Dal Palak is a very simple and quick recipe made with lentils and palak. Palak is the Hindi word for Spinach and dal means lentils. Both spinach and lentils are highly nutritious. This delicious combination of protein rich lentils, highly fibrous spinach and ghee tempering make this a very healthy curry. Dal palak looks very tempting with its green colour and the addition of chopped spinach adds to its texture and taste. This dish can be served with both rotis and rice.
Now, let’s start…..
Ingredients
- ¼ cup Moong dal (split green gram)
- ¼ cup Toor dal (split red gram)
- 2 cups Spinach, chopped
- 1-2 green chillies, chopped
- 1 inch ginger, chopped
- An Onion, thinly sliced
- 1 tsp. Cumin seeds
- ¼ tsp. Asafoetida
- ½ tsp. Turmeric powder
- ½ tsp. Red chilli powder
- 2 cups Water, for pressure cooking the lentils
- 2- 3 tbsps. Ghee or oil
- Salt, as required
Method
- Wash the lentils thoroughly. Put the washed lentils in a pressure cooker with turmeric powder. Add 2 to 2.5 cups of water and pressure cook for 2 whistles or till the lentils become soft and mushy. Mash the lentils and keep aside.
- In a pan, heat ghee. Fry the cumin and then add the chopped ginger and onion and fry till the raw aroma of ginger goes away.
- Now add the chopped chillies and fry.
- Next add the chopped spinach and add red chilli powder and asafoetida.

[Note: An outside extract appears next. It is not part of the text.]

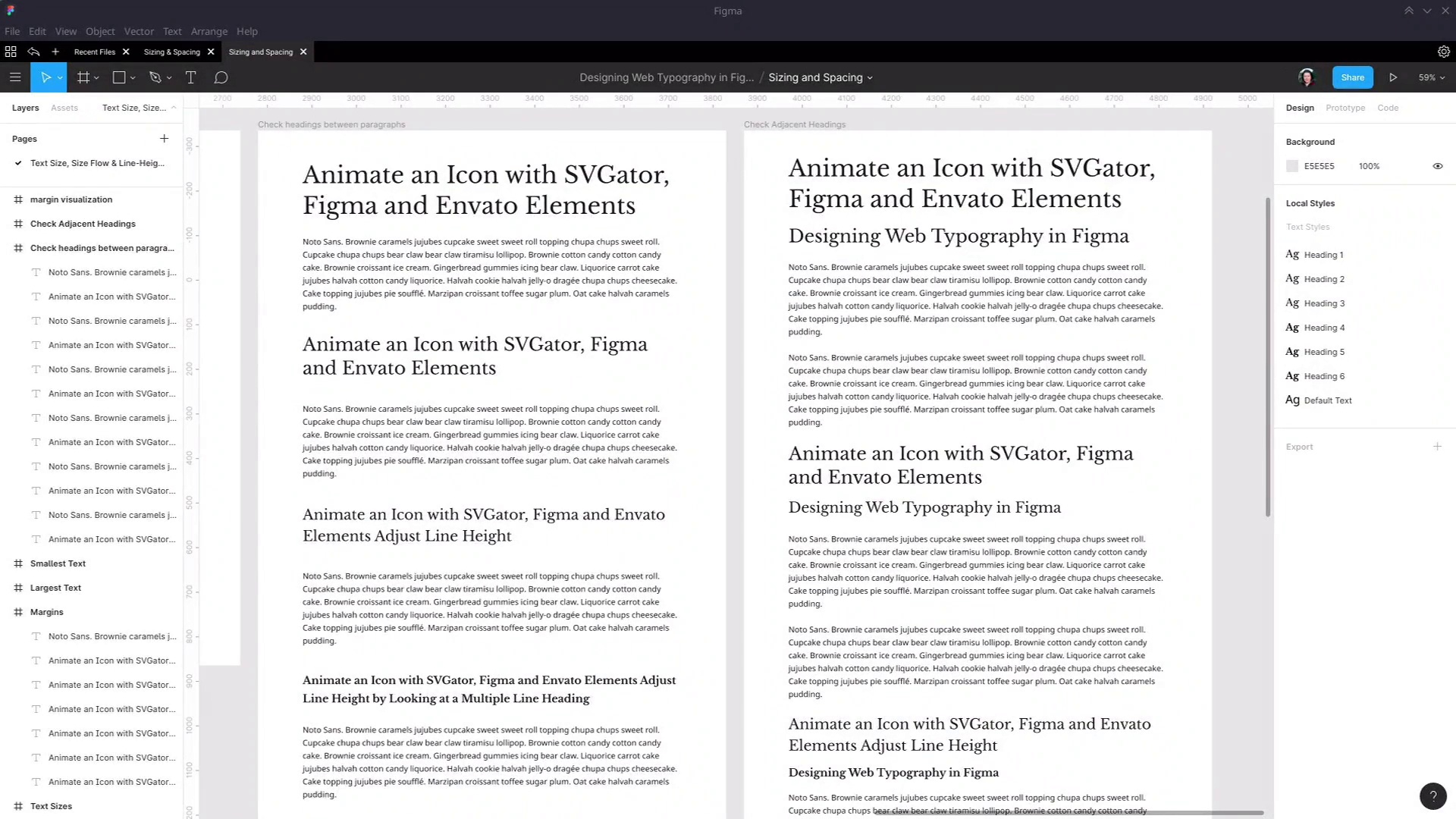This screenshot has width=1456, height=819.
Task: Open the zoom level 59% dropdown
Action: coord(1432,77)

- Sauté for some minutes till the spinach becomes soft and stops releasing water on a medium flame.
- Again add the mashed lentils and mix the lentils with the spinach.
- Add water depending on how thick or thin you want the dal to be.
- Finally add salt and simmer the dal palak for 5 to 6 minutes.
- Serve dal palak hot with rice and a side vegetable dish or salad or raita.